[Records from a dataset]
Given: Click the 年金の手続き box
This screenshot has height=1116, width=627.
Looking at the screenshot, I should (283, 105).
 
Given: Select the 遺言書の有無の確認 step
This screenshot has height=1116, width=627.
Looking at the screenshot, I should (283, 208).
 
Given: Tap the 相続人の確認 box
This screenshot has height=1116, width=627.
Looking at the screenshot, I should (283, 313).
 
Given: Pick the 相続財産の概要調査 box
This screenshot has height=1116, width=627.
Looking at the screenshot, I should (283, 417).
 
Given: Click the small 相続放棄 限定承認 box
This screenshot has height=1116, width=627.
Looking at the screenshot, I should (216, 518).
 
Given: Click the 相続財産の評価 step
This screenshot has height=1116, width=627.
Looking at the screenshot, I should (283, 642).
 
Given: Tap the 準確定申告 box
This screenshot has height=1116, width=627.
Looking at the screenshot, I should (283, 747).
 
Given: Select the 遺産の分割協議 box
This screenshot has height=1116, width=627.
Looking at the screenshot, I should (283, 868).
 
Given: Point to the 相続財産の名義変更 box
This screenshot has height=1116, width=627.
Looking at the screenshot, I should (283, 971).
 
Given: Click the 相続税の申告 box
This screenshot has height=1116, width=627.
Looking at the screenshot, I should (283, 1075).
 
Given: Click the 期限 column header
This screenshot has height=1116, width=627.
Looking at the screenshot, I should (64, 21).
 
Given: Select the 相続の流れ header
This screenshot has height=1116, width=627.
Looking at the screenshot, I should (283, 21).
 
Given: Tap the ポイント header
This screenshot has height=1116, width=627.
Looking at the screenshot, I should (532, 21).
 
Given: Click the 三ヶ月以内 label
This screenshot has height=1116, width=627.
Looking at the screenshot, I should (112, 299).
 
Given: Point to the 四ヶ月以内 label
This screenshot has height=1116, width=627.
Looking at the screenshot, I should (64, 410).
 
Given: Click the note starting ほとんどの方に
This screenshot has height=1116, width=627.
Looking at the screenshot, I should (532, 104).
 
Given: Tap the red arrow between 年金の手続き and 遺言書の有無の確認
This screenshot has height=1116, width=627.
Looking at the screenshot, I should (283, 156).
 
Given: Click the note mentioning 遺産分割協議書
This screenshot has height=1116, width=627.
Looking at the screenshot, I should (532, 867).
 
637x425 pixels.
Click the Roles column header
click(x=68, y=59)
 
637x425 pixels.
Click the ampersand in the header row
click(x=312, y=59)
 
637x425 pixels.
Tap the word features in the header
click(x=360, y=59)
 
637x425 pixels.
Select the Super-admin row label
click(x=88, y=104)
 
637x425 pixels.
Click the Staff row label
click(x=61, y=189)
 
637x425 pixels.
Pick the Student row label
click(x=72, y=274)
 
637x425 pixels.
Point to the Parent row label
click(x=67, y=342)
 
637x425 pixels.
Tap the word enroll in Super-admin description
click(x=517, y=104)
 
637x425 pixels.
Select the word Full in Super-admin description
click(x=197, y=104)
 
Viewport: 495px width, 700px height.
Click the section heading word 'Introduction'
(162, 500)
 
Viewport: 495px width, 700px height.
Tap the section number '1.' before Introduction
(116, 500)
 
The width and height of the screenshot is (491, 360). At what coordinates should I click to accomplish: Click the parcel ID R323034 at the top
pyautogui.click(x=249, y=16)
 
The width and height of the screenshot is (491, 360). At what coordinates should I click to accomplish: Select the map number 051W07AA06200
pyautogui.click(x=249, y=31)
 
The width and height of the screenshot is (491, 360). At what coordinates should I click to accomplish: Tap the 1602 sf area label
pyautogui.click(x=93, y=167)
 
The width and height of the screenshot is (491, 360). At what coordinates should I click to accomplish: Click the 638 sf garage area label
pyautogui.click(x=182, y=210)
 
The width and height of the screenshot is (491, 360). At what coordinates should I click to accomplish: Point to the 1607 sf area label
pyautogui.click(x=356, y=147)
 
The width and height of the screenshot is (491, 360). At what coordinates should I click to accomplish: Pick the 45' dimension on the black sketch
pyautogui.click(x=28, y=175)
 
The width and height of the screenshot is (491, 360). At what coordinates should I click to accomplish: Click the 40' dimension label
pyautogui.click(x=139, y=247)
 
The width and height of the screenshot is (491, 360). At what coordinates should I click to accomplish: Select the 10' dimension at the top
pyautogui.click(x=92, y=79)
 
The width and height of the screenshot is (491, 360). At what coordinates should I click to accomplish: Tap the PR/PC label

● Work required:
State how many lines in the rows above contain the word "step". Reply with the number alone.

● Output of the task:
2